* Provided records:
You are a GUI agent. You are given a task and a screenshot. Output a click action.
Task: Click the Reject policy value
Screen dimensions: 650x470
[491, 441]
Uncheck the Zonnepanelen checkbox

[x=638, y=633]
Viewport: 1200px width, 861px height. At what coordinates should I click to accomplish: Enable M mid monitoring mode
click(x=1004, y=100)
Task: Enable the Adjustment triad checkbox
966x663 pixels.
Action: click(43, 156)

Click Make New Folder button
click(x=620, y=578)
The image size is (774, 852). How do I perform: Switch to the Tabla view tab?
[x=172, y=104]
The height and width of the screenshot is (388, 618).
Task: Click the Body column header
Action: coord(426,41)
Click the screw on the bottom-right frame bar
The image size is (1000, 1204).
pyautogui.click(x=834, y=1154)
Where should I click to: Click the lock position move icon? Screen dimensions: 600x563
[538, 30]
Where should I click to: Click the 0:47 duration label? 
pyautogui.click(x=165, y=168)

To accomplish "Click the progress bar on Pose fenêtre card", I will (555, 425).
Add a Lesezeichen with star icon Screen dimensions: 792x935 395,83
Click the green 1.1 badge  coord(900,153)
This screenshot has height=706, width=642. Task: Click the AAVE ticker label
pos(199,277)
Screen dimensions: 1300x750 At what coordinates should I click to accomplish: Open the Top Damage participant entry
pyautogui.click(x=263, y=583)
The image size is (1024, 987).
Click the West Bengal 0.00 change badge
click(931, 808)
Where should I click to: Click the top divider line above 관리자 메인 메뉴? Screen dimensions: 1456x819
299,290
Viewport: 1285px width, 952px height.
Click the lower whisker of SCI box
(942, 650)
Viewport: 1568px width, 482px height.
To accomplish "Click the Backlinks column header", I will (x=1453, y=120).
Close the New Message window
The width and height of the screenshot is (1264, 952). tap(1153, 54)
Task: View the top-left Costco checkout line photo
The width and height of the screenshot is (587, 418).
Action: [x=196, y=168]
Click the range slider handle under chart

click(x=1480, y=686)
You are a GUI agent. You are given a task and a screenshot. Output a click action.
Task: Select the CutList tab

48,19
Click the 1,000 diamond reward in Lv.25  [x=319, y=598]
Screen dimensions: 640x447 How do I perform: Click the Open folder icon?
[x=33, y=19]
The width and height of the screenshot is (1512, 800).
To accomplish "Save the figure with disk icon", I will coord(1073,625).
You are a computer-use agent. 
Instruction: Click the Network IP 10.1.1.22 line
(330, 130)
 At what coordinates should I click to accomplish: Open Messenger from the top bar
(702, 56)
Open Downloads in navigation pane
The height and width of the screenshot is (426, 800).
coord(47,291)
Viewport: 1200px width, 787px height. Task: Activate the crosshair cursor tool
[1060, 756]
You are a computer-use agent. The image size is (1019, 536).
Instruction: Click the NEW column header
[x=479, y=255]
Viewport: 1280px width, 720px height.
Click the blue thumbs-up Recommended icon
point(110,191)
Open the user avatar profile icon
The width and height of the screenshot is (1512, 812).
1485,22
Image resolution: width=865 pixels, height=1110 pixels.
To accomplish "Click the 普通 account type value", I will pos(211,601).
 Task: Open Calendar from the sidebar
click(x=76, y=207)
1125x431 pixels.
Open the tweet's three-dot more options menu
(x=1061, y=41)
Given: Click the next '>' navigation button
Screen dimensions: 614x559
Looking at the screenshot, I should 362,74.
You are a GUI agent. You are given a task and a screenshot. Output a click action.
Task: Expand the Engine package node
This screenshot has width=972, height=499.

* Assignment: From the entries above, copy each line that holds "will".

* Reply to the exercise:
To accomplish "Click the progress bar on Pose fenêtre card", I will (555, 425).
To accomplish "Click the Backlinks column header", I will (x=1453, y=120).
To accomplish "Save the figure with disk icon", I will coord(1073,625).
To accomplish "Click the 普通 account type value", I will pos(211,601).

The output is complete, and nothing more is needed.